The administration adopts its predecessor's favorite term, and says the president won't set a firm withdrawal date

Published December 1, 2009 8:52PM (EST)

Soldiers from the U.S. Army's 3rd Battalion, 509th Infantry Regiment (Airborne), based at Fort Richardson, Alaska, fire a 120mm mortar during a fire mission at the combat outpost Zerok in East Paktika province in Afghanistan, Wednesday, Sept. 23, 2009. (AP Photo/Dima Gavrysh) (Associated Press)
Soldiers from the U.S. Army's 3rd Battalion, 509th Infantry Regiment (Airborne), based at Fort Richardson, Alaska, fire a 120mm mortar during a fire mission at the combat outpost Zerok in East Paktika province in Afghanistan, Wednesday, Sept. 23, 2009. (AP Photo/Dima Gavrysh) (Associated Press)

Never let it be said that the Obama administration has dispensed with all of its predecessors' ideas. In describing the president's speech on Afghanistan set for tonight, two senior administration officials briefing reporters on background rather pointedly used one of the Bush team's favorite words: "surge."
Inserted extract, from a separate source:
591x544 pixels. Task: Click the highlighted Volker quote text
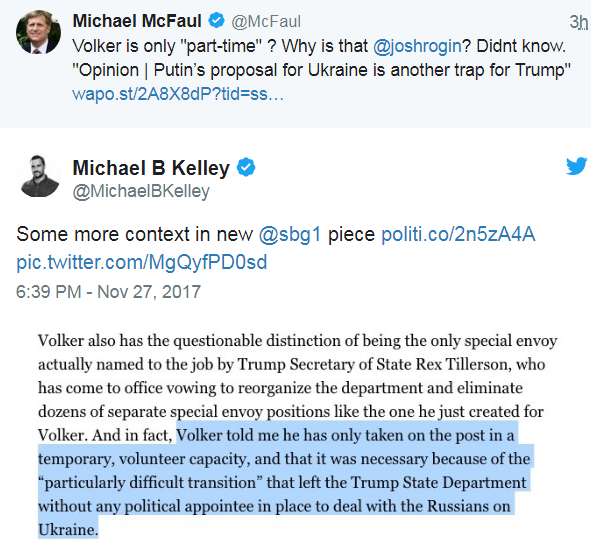click(x=286, y=482)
The officials, who spoke with the press in a conference call held Tuesday afternoon, confirmed earlier reports that President Obama intends to send 30,000 additional U.S. troops to Afghanistan, bringing the total there to just under 100,000. However, they forcefully disputed a report from CNN that Obama would say he wants the war over, with a withdrawal beginning, within three years.

According to the officials, the current plan is for a handover of responsibilities to Afghani forces that will result in a withdrawal beginning in July, 2011. However, the officials emphasized that date is the only firm one that will be given in the president's speech. Obama "will not ... tonight specify the end of that transition process," one official said. The "pace and end" of that withdrawal "will be dictated by conditions on the ground," the briefer added.

That said, the officials were also careful to point out that this does not mean an open-ended commitment. Preemptively responding to criticism sure to come from the right about the setting of any dates whatsoever -- the idea being that the Taliban would simply wait for Americans to leave -- the officials told reporters that the "logic of the Taliban waiting anybody out would subscribe to the logic that we would all be there forever."

The officials took a strong rhetorical posture when it came to the Taliban, with one saying, "If the Taliban thinks they can wait us out, I think that they're misjudging the president's approach." They also said that the July 2011 date "may be misinterpreted, but the Taliban does that at its risk." The date, one said, has value "as sort of a strategic inflection point ... [it] puts everyone under pressure."


By Alex Koppelman

Alex Koppelman is a staff writer for Salon.